What You Need to Know
- Three investors allege Schwab violated its fiduciary duties by overconcentrating Intelligent Portfolios accounts in cash.
- That allegedly caused the plaintiffs and other Schwab clients to lose hundreds of millions of dollars.
- Schwab disclosed in July it took a $200 million regulatory charge related to a SEC probe of the robo-advisor platform.
Charles Schwab was hit with a class-action complaint by three investors who alleged the firm violated its fiduciary duties by “wrongfully overconcentrating” clients’ Schwab Intelligent Portfolios robo-advisor accounts in cash positions that ended up costing them hundreds of millions of dollars.
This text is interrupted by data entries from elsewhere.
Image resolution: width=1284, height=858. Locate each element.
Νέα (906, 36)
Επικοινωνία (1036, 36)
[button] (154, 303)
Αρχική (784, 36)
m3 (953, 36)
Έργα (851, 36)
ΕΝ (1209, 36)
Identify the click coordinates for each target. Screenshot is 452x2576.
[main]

The complaint, filed Friday in U.S. District Court for the Northern District of California by Lauren Marie Barbiero, Kimberly Jo Lopez and William Kenneth Lopez, alleged that Charles Schwab Investment Advisory, the subsidiary that manages the firm’s robo-advisor program, kept the plaintiffs’ and other clients’ SIP accounts “overconcentrated in cash positions.”
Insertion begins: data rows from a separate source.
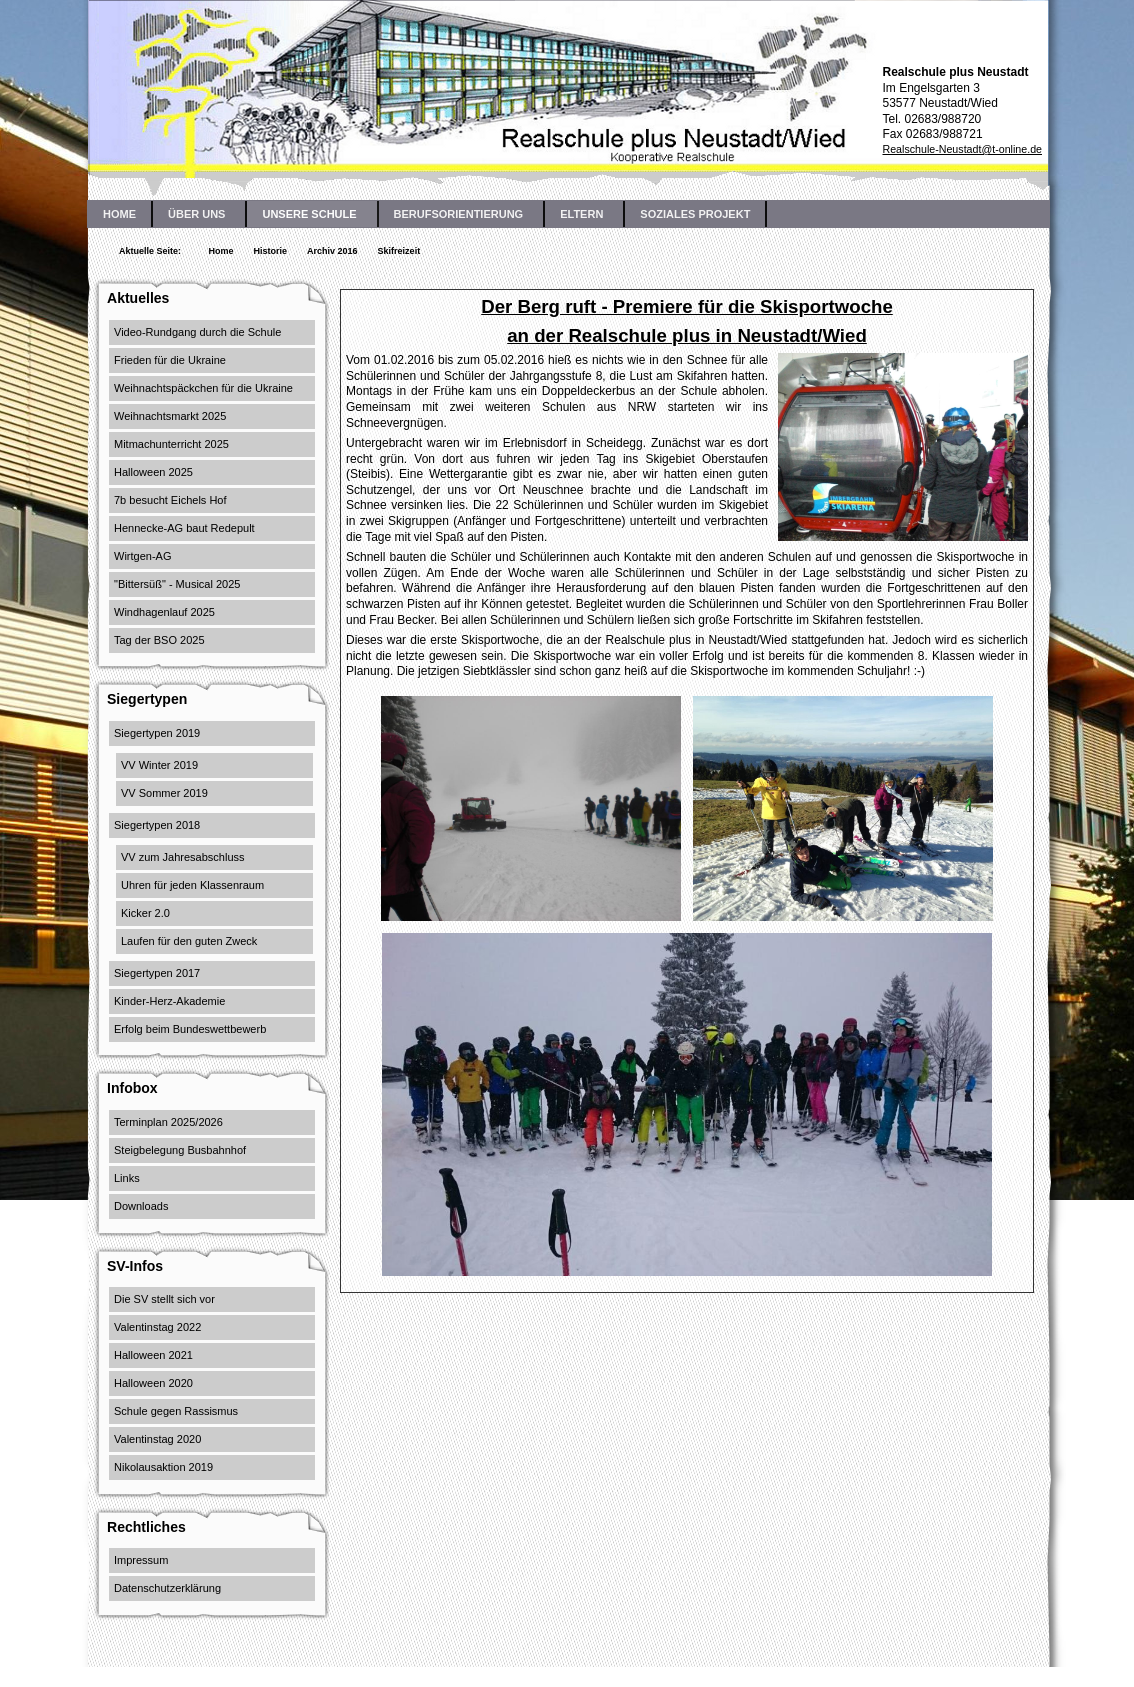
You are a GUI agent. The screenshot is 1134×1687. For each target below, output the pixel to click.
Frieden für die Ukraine (170, 360)
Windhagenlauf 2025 (164, 612)
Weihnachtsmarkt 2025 (170, 416)
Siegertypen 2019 (157, 733)
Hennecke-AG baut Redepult (184, 528)
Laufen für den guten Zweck (189, 941)
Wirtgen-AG (142, 556)
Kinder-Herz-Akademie (169, 1001)
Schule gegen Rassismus (176, 1411)
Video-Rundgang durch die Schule (197, 332)
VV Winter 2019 (159, 765)
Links (127, 1178)
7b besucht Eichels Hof (170, 500)
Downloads (141, 1206)
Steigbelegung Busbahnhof (180, 1150)
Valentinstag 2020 (157, 1439)
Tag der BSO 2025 (159, 640)
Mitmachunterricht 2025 (171, 444)
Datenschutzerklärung (167, 1588)
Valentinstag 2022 (157, 1327)
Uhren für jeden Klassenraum (192, 885)
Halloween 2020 (153, 1383)
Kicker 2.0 (145, 913)
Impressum (141, 1560)
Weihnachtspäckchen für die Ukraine (203, 388)
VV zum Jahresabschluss (183, 857)
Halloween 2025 (153, 472)
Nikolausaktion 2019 (163, 1467)
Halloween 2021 (153, 1355)
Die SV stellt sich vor (164, 1299)
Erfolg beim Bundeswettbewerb (190, 1029)
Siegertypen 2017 (157, 973)
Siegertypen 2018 (157, 825)
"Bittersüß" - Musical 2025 (177, 584)
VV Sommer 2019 (164, 793)
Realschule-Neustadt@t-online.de (962, 149)
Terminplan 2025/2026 (168, 1122)
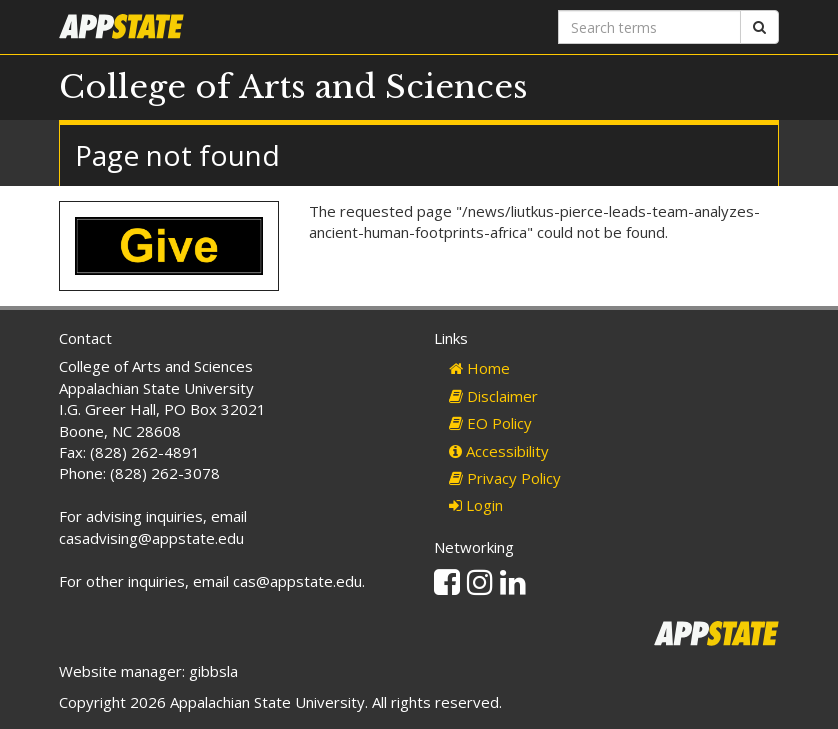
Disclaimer (493, 396)
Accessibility (499, 451)
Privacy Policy (505, 478)
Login (476, 505)
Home (479, 368)
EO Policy (490, 423)
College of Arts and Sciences (293, 87)
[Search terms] (649, 27)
By doing that, Schwab “could maximize its cash sweeps income — and this caused plaintiffs and the proposed class more than half a billion dollars in damages,” the complaint alleged.
Schwab declined to comment on the complaint on Tuesday, noting it does not comment on active litigation.
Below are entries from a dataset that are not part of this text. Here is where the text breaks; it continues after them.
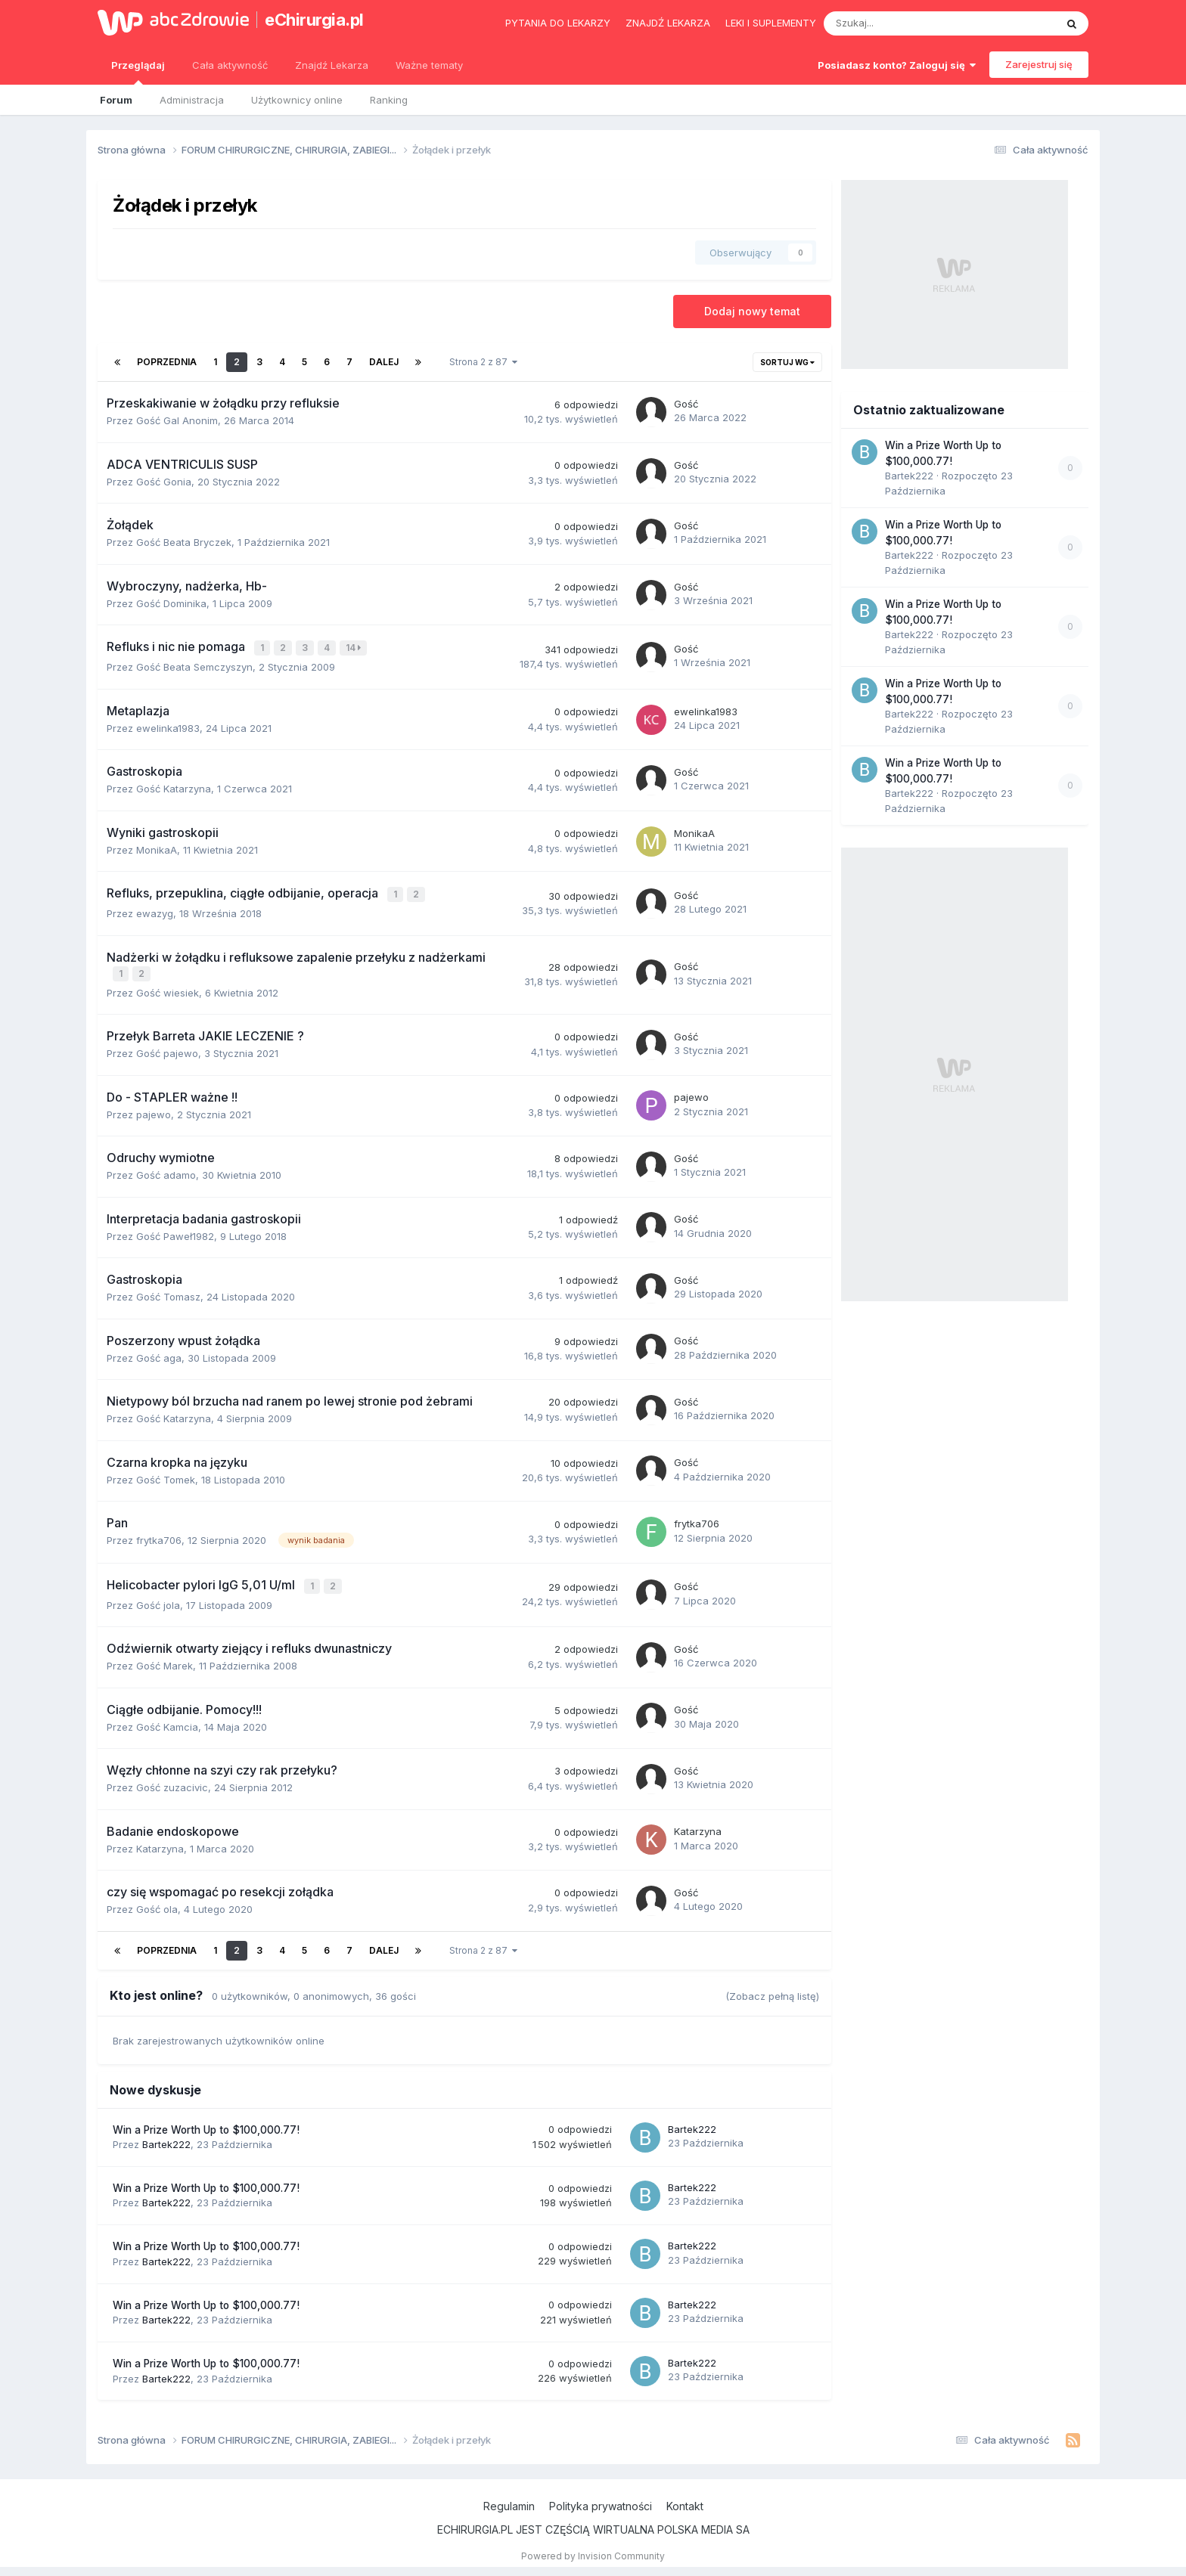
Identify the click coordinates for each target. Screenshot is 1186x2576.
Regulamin (509, 2500)
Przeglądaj (138, 72)
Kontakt (684, 2500)
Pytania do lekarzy (557, 23)
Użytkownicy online (297, 100)
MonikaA (156, 848)
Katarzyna (160, 1843)
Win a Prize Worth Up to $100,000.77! (206, 2124)
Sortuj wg (787, 362)
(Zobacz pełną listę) (772, 1990)
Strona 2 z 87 (483, 361)
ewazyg (154, 910)
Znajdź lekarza (668, 23)
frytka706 (159, 1536)
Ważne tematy (429, 65)
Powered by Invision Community (593, 2550)
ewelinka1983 (168, 727)
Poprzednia (167, 361)
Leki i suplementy (770, 23)
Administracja (192, 100)
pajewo (153, 1110)
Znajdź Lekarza (331, 65)
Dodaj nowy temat (752, 311)
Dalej (384, 361)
The plaintiffs and other Schwab clients enrolled in the SIP program “paid hundreds of millions of dollars in unwarranted and unfair cash sweeps to Schwab and collectively missed out on over $500 million in portfolio growth since the inception” of the robo-advisor program, according to the complaint.
The plaintiffs are seeking a preliminary and permanent order of injunctive relief that will enjoin Schwab from “pursuing the acts and practices” in the complaint.
They are also seeking: the “imposition of a constructive trust and an Order granting restitution, disgorgement of ill-gotten profits, and such other equitable relief as the Court deems just and proper”; actual damages; “reasonable” attorneys’ fees, other legal costs; and additional relief “as the Court may deem necessary or appropriate,” according to the complaint.
Cash Sweep Controversy
Schwab disclosed in July that it took a $200 million regulatory charge related to a Securities and Exchange Commission probe of its robo-advisor platform, representing $0.10 per share, in the second quarter.